** Provided data follows **

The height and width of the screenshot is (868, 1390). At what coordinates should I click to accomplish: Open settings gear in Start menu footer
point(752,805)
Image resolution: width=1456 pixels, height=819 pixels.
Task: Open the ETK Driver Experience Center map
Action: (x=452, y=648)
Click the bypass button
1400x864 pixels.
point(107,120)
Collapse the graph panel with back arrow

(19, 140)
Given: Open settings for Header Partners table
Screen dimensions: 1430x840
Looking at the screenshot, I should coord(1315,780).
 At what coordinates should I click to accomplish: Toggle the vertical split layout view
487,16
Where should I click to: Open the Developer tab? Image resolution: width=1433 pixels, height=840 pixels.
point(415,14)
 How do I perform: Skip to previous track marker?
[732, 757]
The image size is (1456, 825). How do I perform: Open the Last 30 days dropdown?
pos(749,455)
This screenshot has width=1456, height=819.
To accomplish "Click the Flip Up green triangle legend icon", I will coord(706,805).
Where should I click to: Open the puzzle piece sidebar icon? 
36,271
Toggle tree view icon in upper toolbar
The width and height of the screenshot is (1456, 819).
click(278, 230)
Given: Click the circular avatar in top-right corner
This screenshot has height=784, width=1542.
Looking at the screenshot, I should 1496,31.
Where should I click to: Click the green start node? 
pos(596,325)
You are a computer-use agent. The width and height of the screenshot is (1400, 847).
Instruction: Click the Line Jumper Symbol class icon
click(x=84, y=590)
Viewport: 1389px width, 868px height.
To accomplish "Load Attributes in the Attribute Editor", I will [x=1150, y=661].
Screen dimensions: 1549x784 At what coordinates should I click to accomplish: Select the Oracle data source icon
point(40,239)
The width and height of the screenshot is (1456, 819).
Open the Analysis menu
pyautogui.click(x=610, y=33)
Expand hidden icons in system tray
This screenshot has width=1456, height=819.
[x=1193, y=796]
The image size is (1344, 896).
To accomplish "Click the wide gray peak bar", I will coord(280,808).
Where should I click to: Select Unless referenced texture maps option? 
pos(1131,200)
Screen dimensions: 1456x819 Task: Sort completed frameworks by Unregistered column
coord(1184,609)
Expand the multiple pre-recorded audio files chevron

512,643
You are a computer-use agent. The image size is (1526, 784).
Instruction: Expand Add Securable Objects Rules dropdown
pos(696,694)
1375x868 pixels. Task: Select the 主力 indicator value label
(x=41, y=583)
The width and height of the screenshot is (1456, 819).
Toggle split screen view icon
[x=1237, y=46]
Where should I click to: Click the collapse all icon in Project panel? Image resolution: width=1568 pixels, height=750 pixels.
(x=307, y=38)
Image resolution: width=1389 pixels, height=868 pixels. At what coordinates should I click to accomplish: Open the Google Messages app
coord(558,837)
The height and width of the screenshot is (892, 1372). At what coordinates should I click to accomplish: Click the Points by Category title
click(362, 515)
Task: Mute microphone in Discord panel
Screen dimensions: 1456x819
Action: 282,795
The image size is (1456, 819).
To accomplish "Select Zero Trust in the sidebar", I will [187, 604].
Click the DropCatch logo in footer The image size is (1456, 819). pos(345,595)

** End of Provided data **

Determine how many lines of the entries contain the string "will", and reply with nothing but the number.

Response to this task ▸
4